Durante años, la política española ha convivido con una sospecha incómoda: la posibilidad de que determinadas estructuras del Estado fueran utilizadas no para perseguir delitos, sino para intervenir en la disputa partidista. La reciente decisión del juez Santiago Pedraz de imputar a antiguos responsables de la Unidad de Delincuencia Económica y Fiscal (UDEF) por un presunto espionaje contra Podemos vuelve a colocar esa sospecha en el centro del debate público.
Según la investigación judicial, los hechos se remontan a una etapa en la que diversos informes, filtraciones y operaciones policiales apuntaban de manera recurrente contra dirigentes de la formación morada. Lo que durante años fue denunciado por Podemos como una campaña de persecución política comienza ahora a adquirir una dimensión judicial que trasciende la confrontación partidista y plantea interrogantes mucho más profundos sobre la salud institucional del Estado.
El problema no reside únicamente en determinar si existió o no una operación irregular. La cuestión verdaderamente inquietante es otra: ¿qué ocurre cuando los organismos encargados de investigar pasan a ser ellos mismos objeto de investigación?

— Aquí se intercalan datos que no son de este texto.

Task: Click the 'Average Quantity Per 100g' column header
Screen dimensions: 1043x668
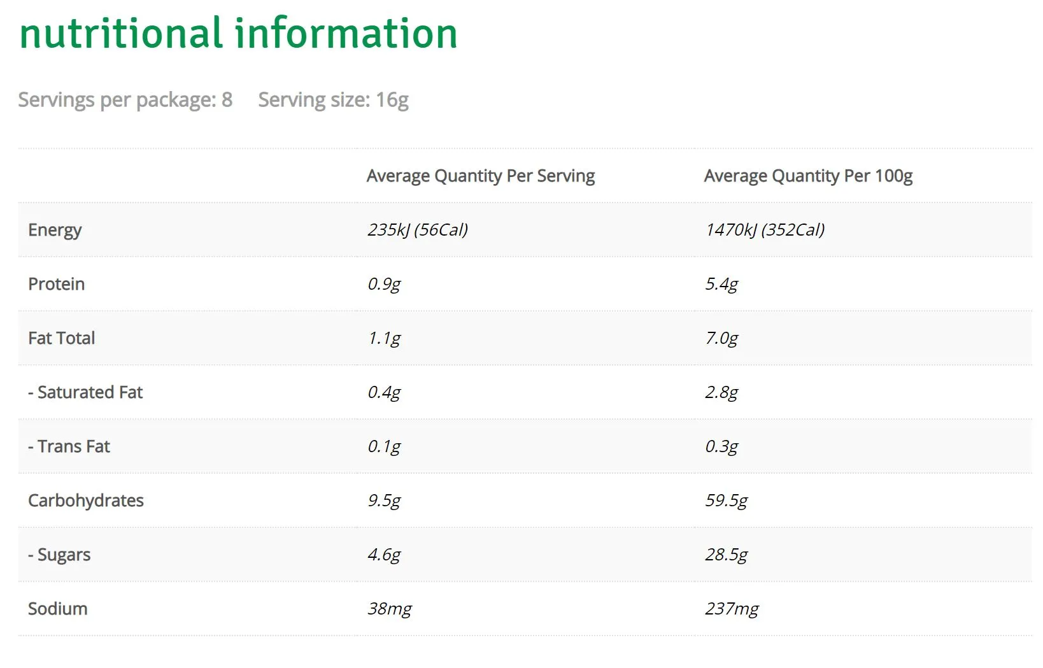Action: pyautogui.click(x=808, y=176)
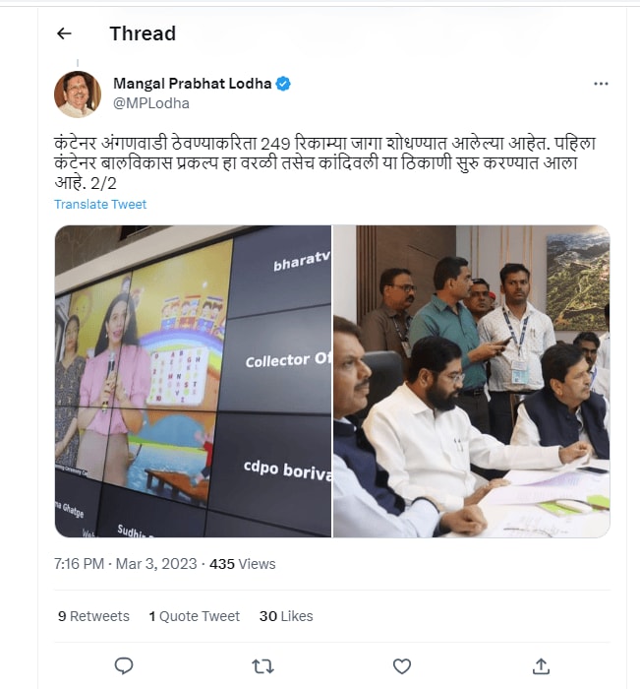Click the Marathi tweet text

[324, 163]
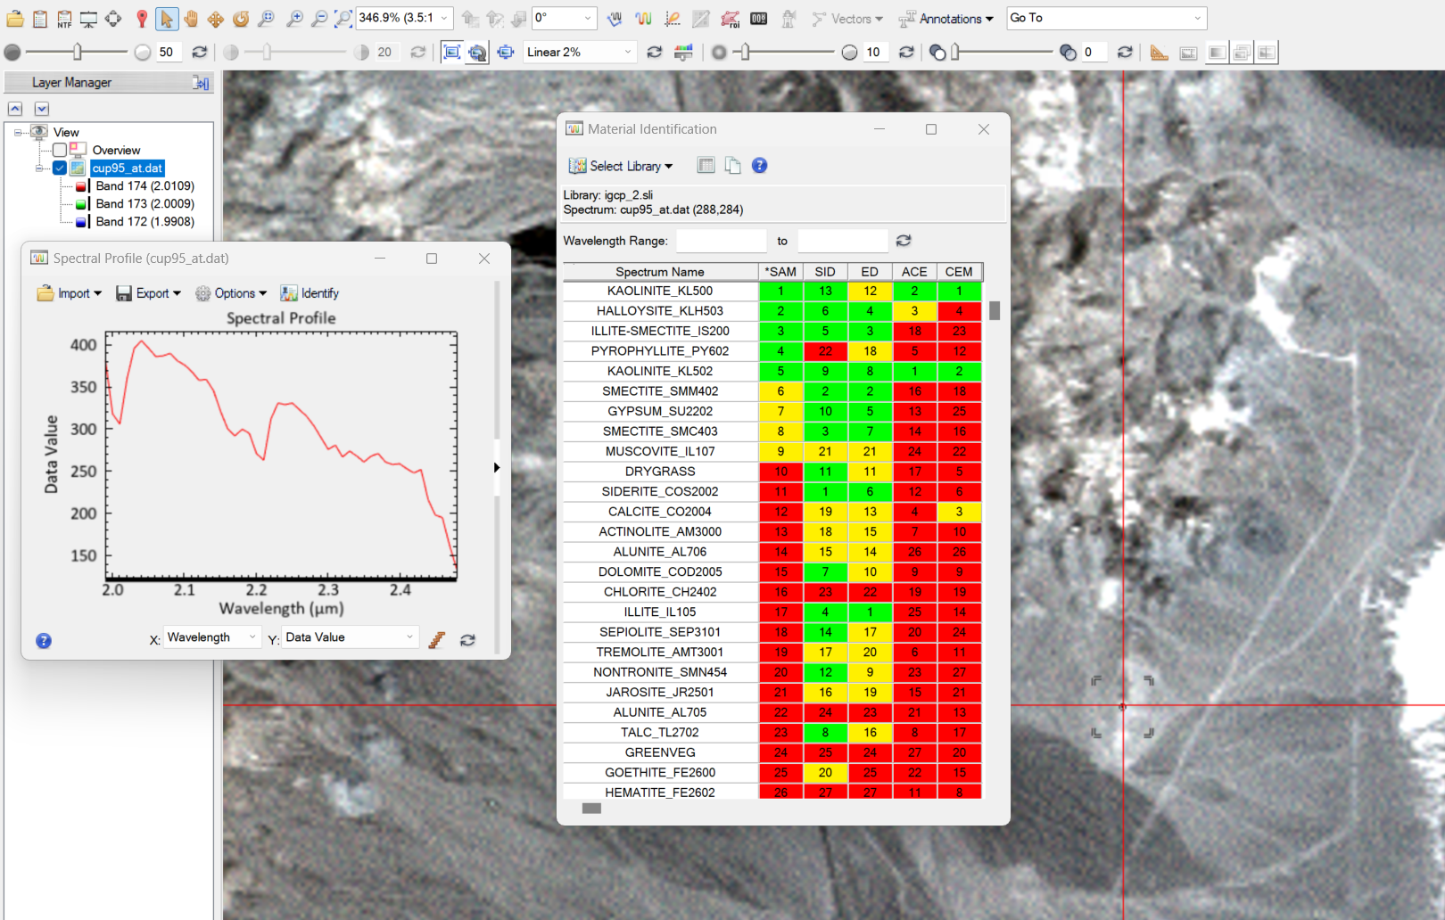Collapse the View tree node
The image size is (1445, 920).
18,133
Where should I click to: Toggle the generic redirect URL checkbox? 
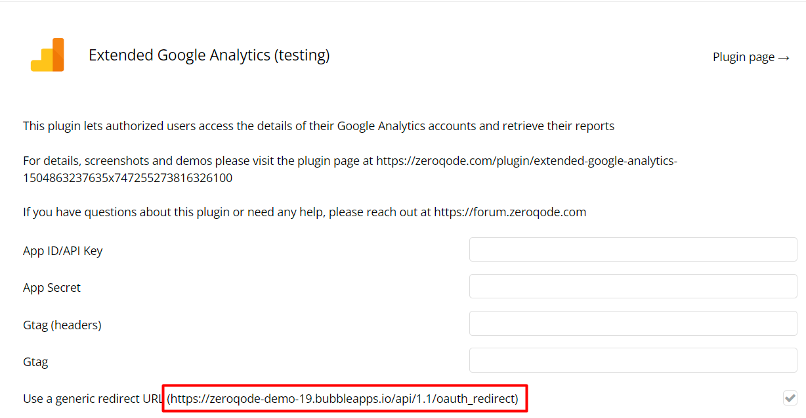790,398
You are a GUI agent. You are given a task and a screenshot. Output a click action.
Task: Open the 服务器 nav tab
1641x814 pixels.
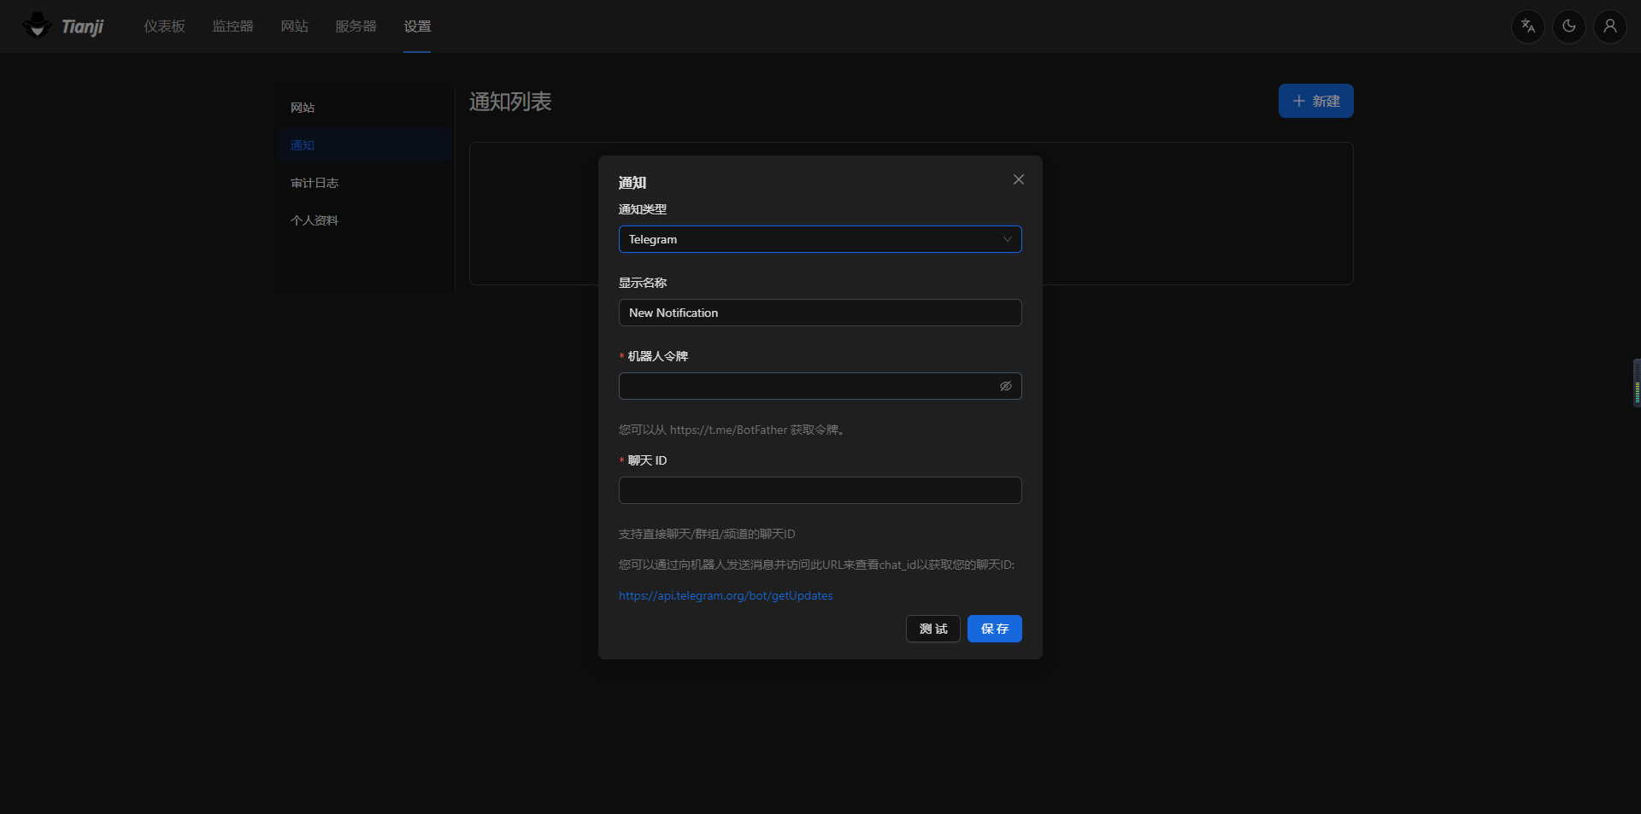tap(356, 26)
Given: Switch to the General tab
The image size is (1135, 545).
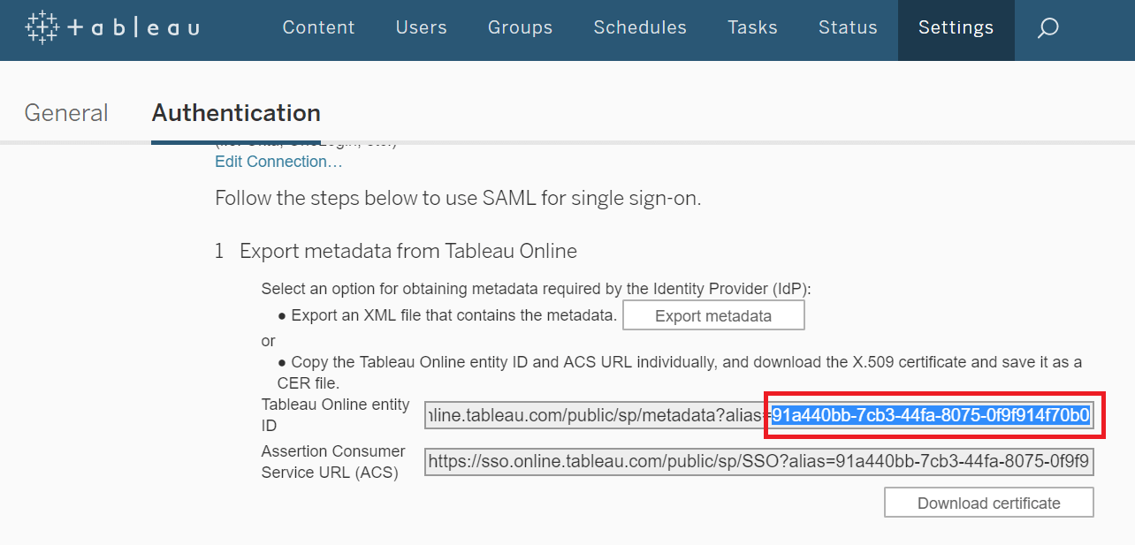Looking at the screenshot, I should point(66,113).
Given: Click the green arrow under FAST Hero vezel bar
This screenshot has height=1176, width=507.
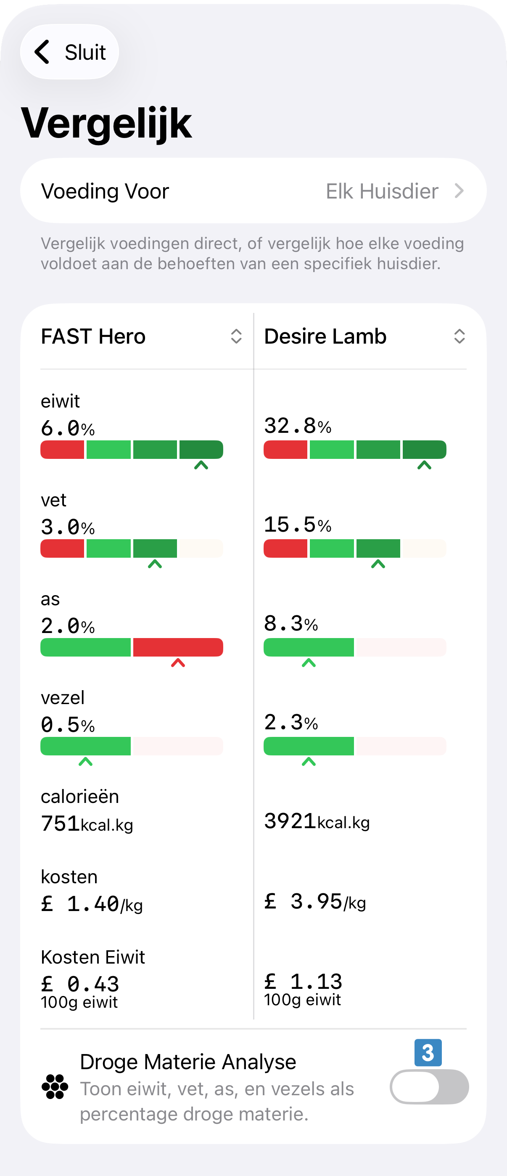Looking at the screenshot, I should [x=86, y=761].
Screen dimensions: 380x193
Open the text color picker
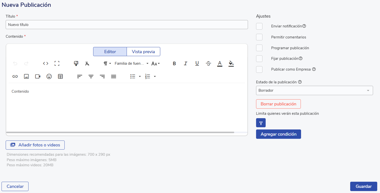tap(220, 63)
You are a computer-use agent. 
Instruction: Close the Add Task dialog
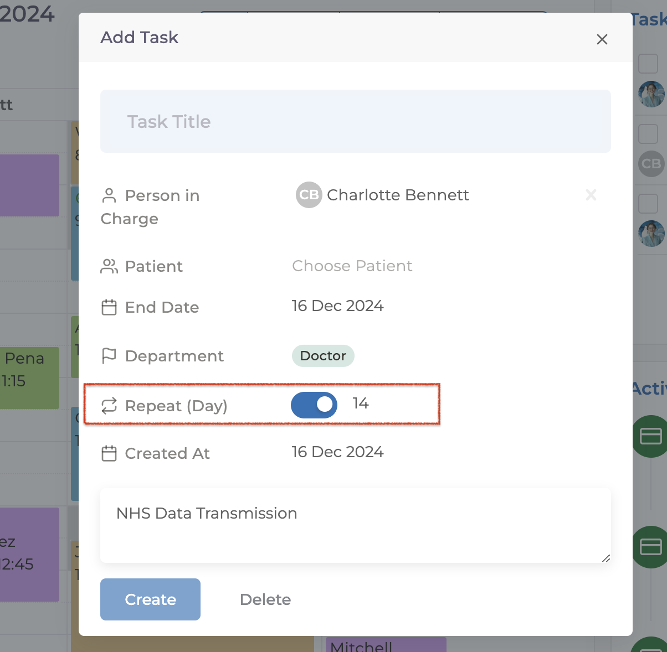click(602, 39)
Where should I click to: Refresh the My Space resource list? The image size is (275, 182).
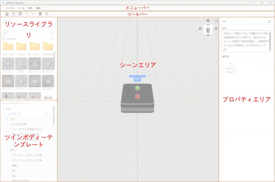(52, 39)
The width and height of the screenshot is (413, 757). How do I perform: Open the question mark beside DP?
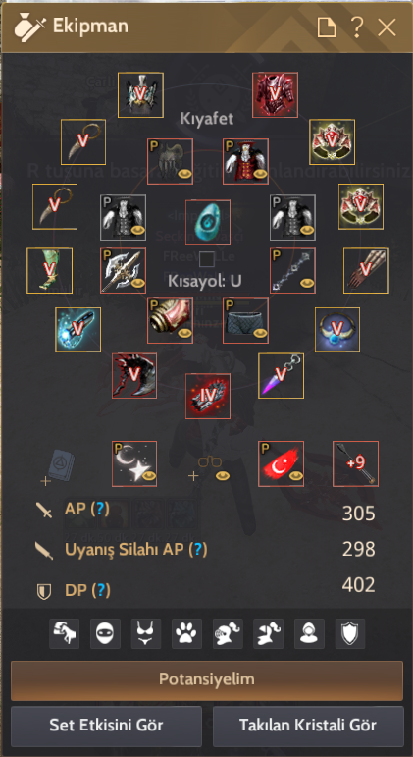point(99,590)
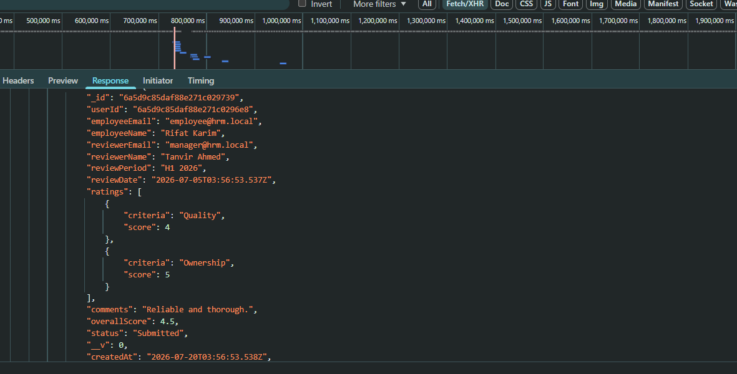Open the Initiator tab

click(158, 80)
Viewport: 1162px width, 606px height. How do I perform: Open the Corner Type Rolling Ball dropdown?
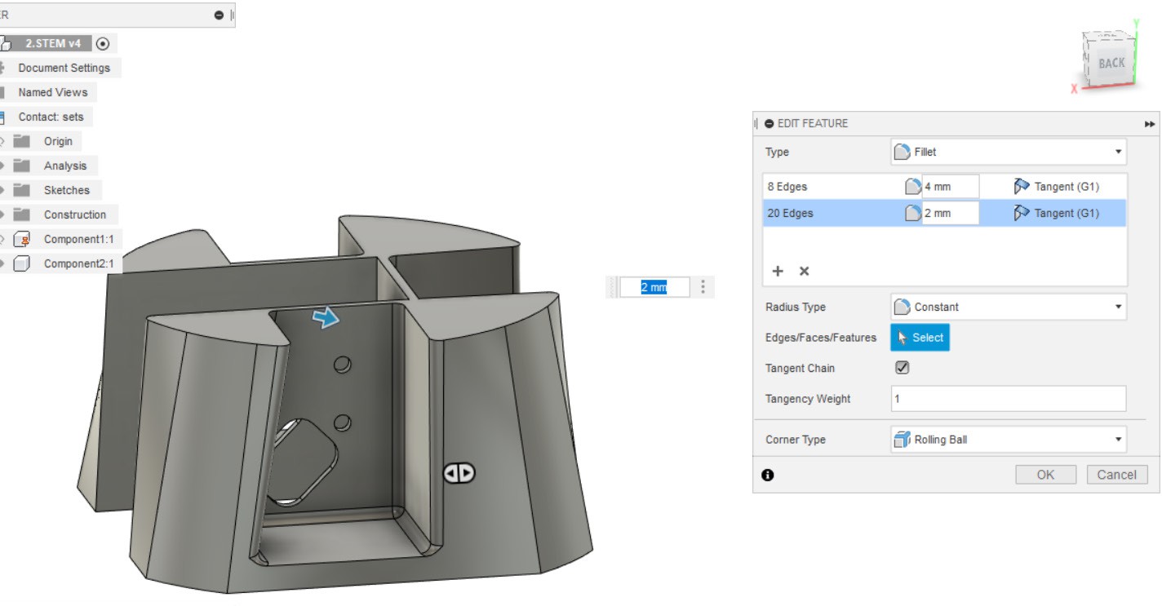[1008, 440]
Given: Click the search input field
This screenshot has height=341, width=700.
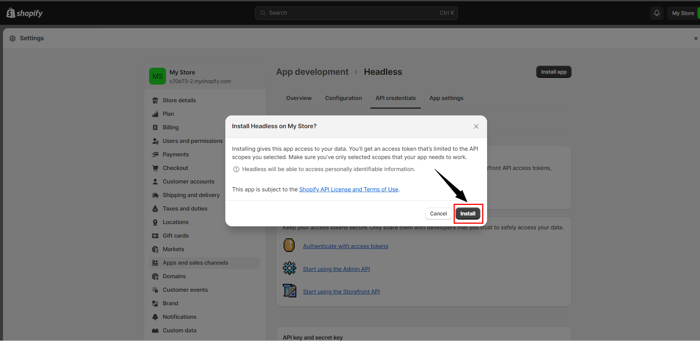Looking at the screenshot, I should tap(356, 13).
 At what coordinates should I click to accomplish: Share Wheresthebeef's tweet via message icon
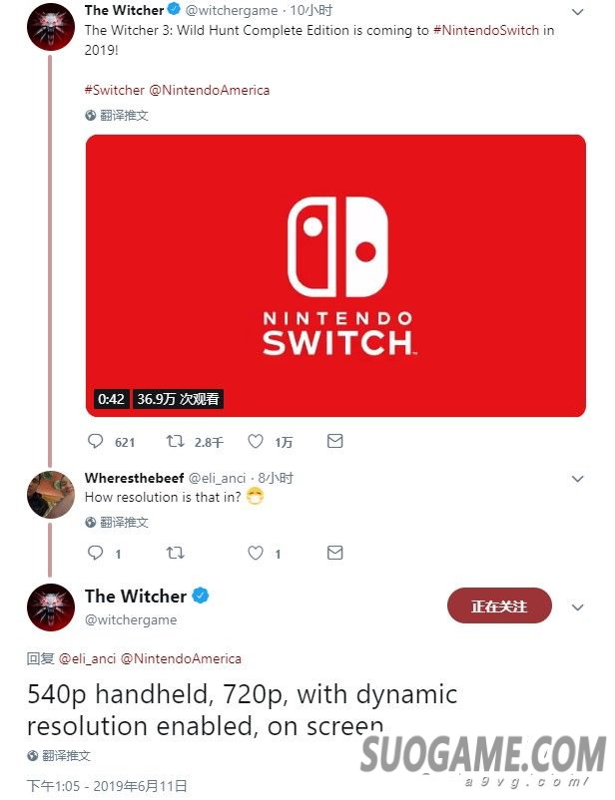tap(334, 553)
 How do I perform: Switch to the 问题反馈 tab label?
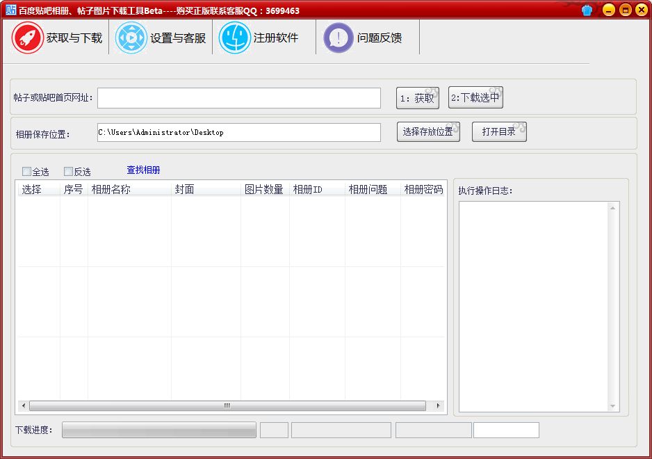pyautogui.click(x=379, y=38)
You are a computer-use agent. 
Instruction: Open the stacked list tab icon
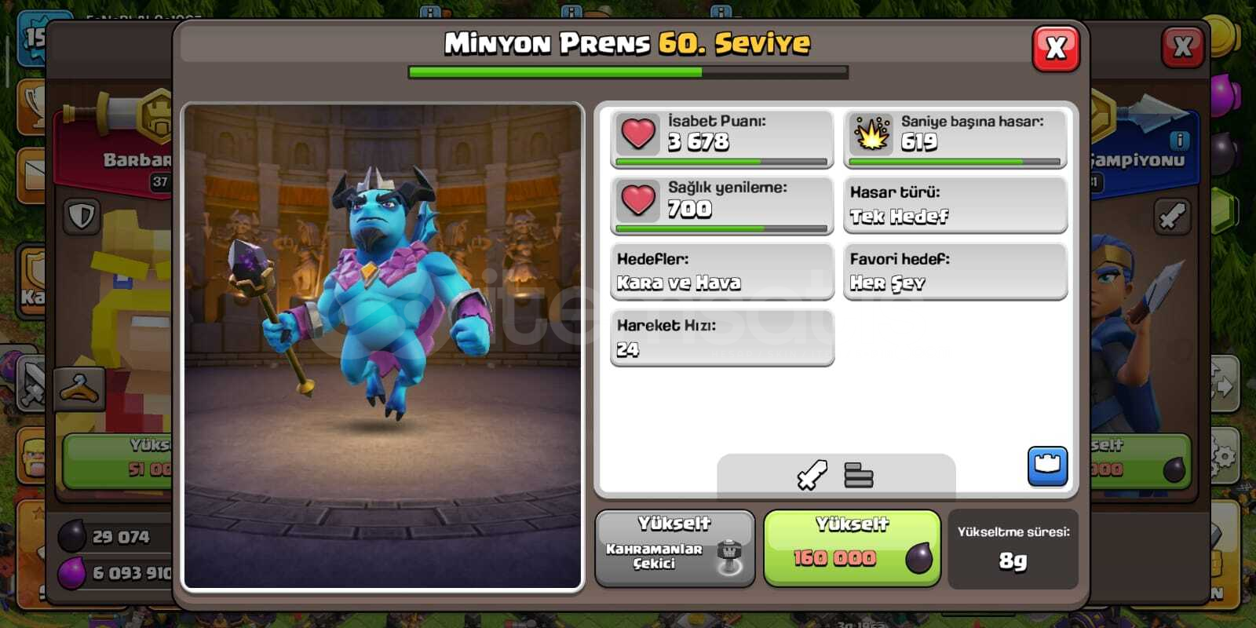pyautogui.click(x=858, y=475)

La democracia liberal descansa sobre una premisa fundamental: quienes poseen el poder coercitivo del Estado deben estar sometidos a controles especialmente rigurosos. Cuando aparecen indicios de que determinadas unidades policiales pudieron actuar movidas por intereses políticos, la confianza ciudadana no se erosiona únicamente sobre los gobiernos de turno; se erosiona sobre el propio sistema de garantías.
Por ello resulta especialmente preocupante la creciente tendencia política y mediática a presentar a organismos como la UDEF o la UCO como actores casi infalibles, investidos de una suerte de autoridad moral automática. Ninguna institución democrática debería ocupar ese lugar. El prestigio de un cuerpo investigador no puede convertirse en una patente de inmunidad frente al escrutinio público.
La historia europea ofrece demasiados ejemplos de cómo estructuras creadas para proteger el Estado terminaron siendo utilizadas para proteger intereses concretos dentro del Estado. Precisamente por ello, el control judicial, la transparencia y la rendición de cuentas constituyen elementos inseparables de cualquier democracia madura.
La imputación de antiguos responsables policiales no equivale a una condena. Corresponderá a los tribunales determinar responsabilidades individuales. Sin embargo, el mero hecho de que una investigación de esta naturaleza exista ya constituye una señal de alarma institucional que no debería ser ignorada.
Porque si una democracia acepta sin cuestionamientos que quienes investigan no puedan ser investigados, deja de hablar el lenguaje de la justicia para comenzar a hablar el lenguaje de la fe. Y las democracias sólidas se construyen sobre pruebas, controles y garantías; nunca sobre actos de fe hacia quienes ejercen el poder, por respetables que parezcan sus uniformes o sus cargos.